[Dataset records]

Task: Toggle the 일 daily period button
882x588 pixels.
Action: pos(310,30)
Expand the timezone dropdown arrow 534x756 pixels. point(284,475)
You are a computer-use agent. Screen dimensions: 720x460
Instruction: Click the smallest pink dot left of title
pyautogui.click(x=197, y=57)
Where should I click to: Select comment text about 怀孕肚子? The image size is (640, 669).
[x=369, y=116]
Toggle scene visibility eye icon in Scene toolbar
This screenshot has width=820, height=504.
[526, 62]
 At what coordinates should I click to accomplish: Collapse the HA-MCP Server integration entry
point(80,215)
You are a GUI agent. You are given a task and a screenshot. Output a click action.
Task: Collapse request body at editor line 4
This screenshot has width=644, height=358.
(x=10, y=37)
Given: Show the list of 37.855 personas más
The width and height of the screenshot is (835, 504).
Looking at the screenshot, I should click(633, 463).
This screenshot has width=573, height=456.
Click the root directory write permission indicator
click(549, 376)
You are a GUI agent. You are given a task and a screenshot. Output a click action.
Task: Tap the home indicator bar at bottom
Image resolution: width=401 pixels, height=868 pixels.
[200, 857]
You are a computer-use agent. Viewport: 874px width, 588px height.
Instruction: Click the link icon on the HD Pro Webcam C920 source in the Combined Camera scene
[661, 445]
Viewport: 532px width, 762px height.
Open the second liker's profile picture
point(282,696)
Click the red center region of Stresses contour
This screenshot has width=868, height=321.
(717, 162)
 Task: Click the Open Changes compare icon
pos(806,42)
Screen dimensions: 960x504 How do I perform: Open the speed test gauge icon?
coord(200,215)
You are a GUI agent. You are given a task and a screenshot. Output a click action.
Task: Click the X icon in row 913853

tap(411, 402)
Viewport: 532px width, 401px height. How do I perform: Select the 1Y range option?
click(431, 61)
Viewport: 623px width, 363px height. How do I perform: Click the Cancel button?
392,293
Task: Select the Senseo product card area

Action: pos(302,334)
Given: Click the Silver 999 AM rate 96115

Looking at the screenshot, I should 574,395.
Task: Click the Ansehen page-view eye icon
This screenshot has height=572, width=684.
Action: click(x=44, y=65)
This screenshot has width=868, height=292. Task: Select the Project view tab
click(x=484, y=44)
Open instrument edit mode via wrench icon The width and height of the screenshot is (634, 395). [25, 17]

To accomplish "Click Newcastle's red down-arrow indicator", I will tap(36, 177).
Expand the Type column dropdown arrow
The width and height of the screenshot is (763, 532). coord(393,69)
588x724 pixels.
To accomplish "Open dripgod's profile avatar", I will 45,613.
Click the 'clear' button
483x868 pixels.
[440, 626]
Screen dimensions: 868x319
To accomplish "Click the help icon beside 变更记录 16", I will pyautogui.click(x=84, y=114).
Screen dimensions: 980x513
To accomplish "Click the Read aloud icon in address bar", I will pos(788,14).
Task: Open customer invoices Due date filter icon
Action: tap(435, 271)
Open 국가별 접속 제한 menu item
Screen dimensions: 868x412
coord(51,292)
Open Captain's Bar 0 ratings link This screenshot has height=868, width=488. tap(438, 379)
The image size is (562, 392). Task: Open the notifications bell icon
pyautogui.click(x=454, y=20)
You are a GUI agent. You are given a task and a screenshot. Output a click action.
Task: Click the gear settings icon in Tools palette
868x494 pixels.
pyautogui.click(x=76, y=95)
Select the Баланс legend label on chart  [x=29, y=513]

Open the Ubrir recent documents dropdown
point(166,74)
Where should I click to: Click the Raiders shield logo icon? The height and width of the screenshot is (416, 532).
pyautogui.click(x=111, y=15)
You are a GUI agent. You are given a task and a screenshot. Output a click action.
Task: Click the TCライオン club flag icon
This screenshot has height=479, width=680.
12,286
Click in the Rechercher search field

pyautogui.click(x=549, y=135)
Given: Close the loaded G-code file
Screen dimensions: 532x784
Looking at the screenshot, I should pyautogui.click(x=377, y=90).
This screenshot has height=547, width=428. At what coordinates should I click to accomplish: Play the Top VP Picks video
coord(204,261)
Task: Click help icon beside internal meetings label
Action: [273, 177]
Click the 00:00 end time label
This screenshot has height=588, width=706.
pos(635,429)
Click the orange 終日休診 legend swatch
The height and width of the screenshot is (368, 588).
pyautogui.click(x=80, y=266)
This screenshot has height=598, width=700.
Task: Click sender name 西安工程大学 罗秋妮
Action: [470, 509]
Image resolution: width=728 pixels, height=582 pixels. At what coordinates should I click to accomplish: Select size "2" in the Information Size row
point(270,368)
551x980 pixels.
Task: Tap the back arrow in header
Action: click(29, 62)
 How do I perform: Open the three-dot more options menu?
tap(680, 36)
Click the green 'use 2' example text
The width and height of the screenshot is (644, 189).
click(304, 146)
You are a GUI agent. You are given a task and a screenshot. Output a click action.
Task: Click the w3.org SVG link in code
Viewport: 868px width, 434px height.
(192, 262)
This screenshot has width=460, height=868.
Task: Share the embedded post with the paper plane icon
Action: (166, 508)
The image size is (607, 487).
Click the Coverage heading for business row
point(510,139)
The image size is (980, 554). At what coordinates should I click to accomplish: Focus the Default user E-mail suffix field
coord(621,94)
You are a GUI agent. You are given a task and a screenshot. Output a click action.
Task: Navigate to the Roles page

WORK ITEM ->
Extract each line holding the word "computer" from the records.

EXPECTED OUTPUT ->
You are a computer-use agent. Screen dimensions: 720x460
You are a computer-use agent. Viewport: 874px width, 588px height.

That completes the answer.